* [Directions for this task] Could you copy every entry exactly, dropping the pictures?

[Dataset items]
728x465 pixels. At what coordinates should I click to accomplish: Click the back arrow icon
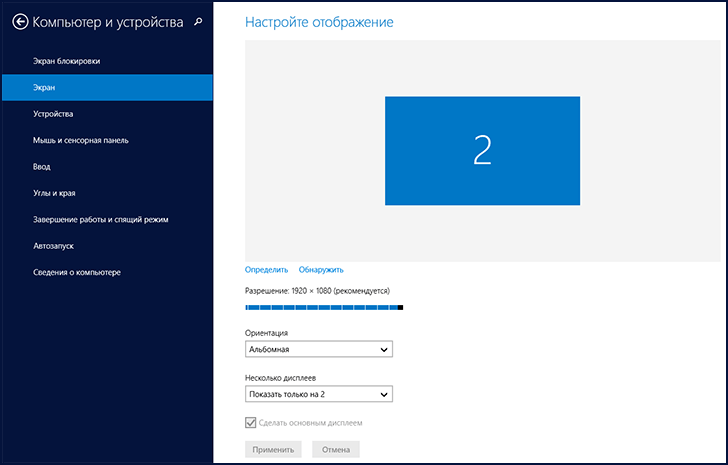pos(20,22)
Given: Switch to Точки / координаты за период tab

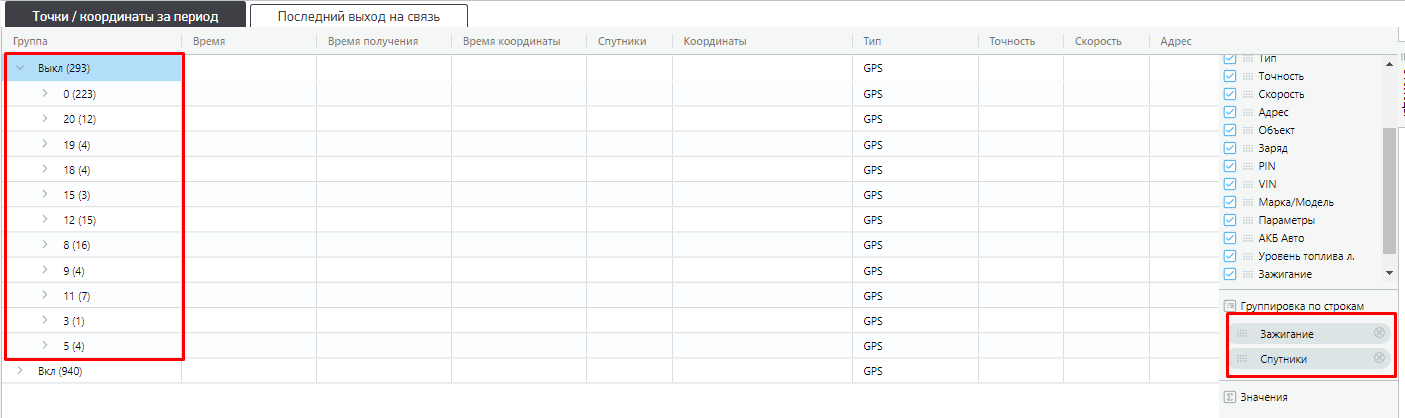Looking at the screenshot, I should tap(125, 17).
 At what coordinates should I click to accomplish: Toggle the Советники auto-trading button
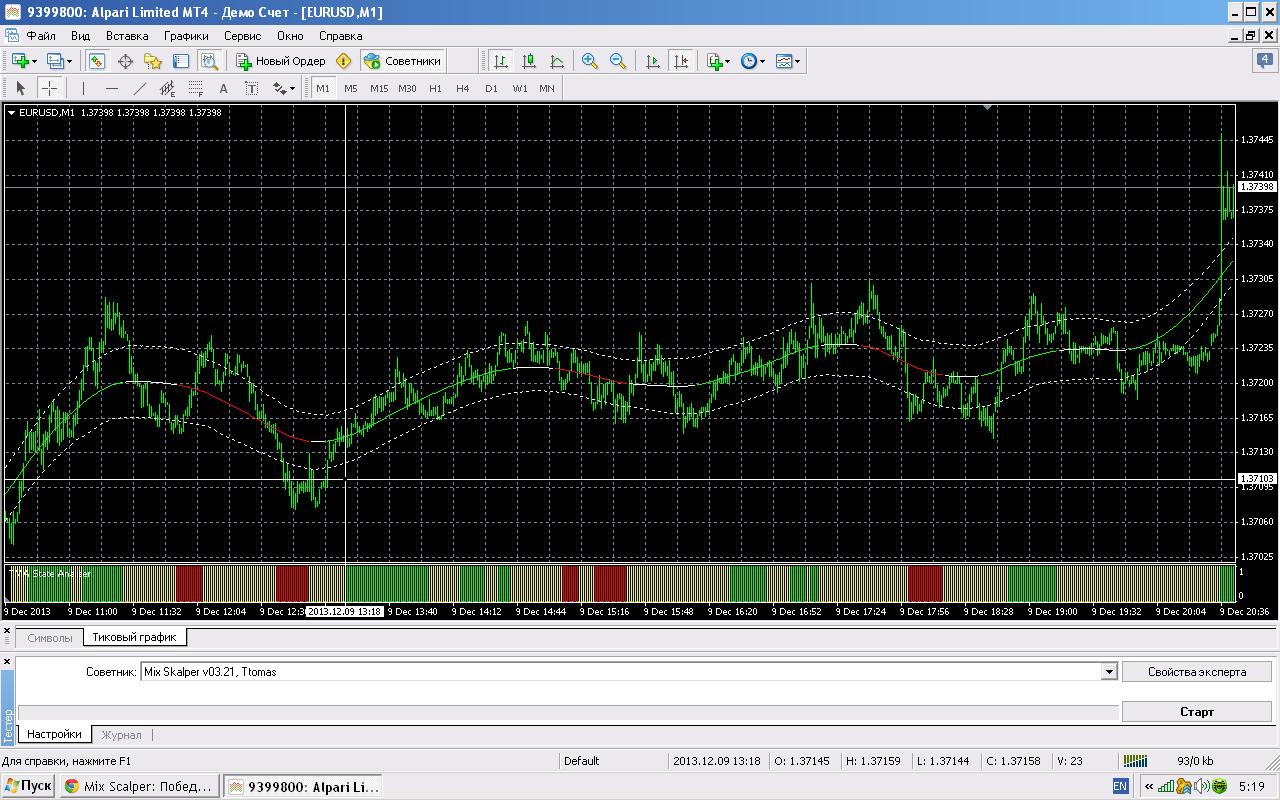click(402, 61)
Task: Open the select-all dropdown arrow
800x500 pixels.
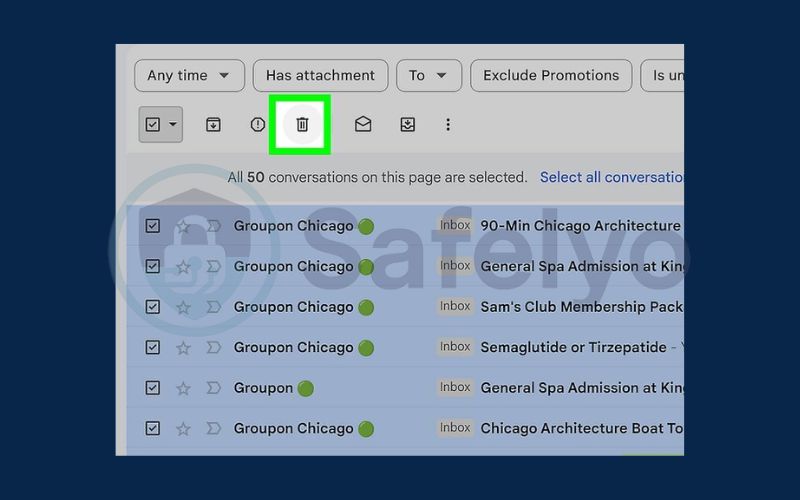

* [Expected answer]
728x465 pixels. At what coordinates should I click to accomplish: Click the back arrow icon
pos(20,22)
Given: Switch to Точки / координаты за период tab

Looking at the screenshot, I should tap(125, 17).
 At what coordinates should I click to accomplish: Toggle the Советники auto-trading button
click(402, 61)
Task: Open the select-all dropdown arrow
800x500 pixels.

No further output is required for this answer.